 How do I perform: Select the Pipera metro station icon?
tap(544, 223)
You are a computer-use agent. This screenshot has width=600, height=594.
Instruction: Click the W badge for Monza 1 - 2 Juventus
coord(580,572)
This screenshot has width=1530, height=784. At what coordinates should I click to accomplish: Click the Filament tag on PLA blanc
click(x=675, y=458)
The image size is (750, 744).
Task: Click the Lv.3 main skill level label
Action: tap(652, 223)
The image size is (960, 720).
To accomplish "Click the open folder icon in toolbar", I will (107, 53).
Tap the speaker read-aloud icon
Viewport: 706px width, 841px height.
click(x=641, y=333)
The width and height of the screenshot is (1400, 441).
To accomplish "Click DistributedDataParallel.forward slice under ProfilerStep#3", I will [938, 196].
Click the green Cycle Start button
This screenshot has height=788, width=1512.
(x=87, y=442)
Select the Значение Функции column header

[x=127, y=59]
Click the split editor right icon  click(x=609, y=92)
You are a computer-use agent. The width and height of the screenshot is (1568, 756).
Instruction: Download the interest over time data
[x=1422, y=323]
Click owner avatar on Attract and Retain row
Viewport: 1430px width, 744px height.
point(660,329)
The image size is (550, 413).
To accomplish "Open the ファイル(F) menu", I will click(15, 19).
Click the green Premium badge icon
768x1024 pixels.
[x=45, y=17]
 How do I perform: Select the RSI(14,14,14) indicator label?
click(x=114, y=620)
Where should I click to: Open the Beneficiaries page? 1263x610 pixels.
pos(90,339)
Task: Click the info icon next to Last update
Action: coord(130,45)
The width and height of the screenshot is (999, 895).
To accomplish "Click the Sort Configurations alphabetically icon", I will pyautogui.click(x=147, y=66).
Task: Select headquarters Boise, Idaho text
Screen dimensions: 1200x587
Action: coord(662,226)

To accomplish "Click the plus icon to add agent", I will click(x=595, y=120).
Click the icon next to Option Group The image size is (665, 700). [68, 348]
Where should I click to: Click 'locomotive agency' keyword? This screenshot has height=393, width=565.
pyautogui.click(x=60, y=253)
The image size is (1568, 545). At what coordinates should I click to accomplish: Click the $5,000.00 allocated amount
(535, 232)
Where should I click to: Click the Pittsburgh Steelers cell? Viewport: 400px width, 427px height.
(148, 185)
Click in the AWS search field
———
# Directions for this task
Nothing but the lines from the start of the data above through the line with "The image size is (550, 413)." should appear in your answer, copied exactly.

# Reply to the exercise
 How do I perform: Select the Pipera metro station icon?
tap(544, 223)
You are a computer-use agent. This screenshot has width=600, height=594.
Instruction: Click the W badge for Monza 1 - 2 Juventus
coord(580,572)
This screenshot has width=1530, height=784. At what coordinates should I click to accomplish: Click the Filament tag on PLA blanc
click(x=675, y=458)
The image size is (750, 744).
Task: Click the Lv.3 main skill level label
Action: tap(652, 223)
The image size is (960, 720).
To accomplish "Click the open folder icon in toolbar", I will (107, 53).
Tap the speaker read-aloud icon
Viewport: 706px width, 841px height.
click(x=641, y=333)
The width and height of the screenshot is (1400, 441).
To accomplish "Click DistributedDataParallel.forward slice under ProfilerStep#3", I will [938, 196].
Click the green Cycle Start button
This screenshot has height=788, width=1512.
(x=87, y=442)
Select the Значение Функции column header

[x=127, y=59]
Click the split editor right icon  click(x=609, y=92)
You are a computer-use agent. The width and height of the screenshot is (1568, 756).
Instruction: Download the interest over time data
[x=1422, y=323]
Click owner avatar on Attract and Retain row
Viewport: 1430px width, 744px height.
point(660,329)
The image size is (550, 413).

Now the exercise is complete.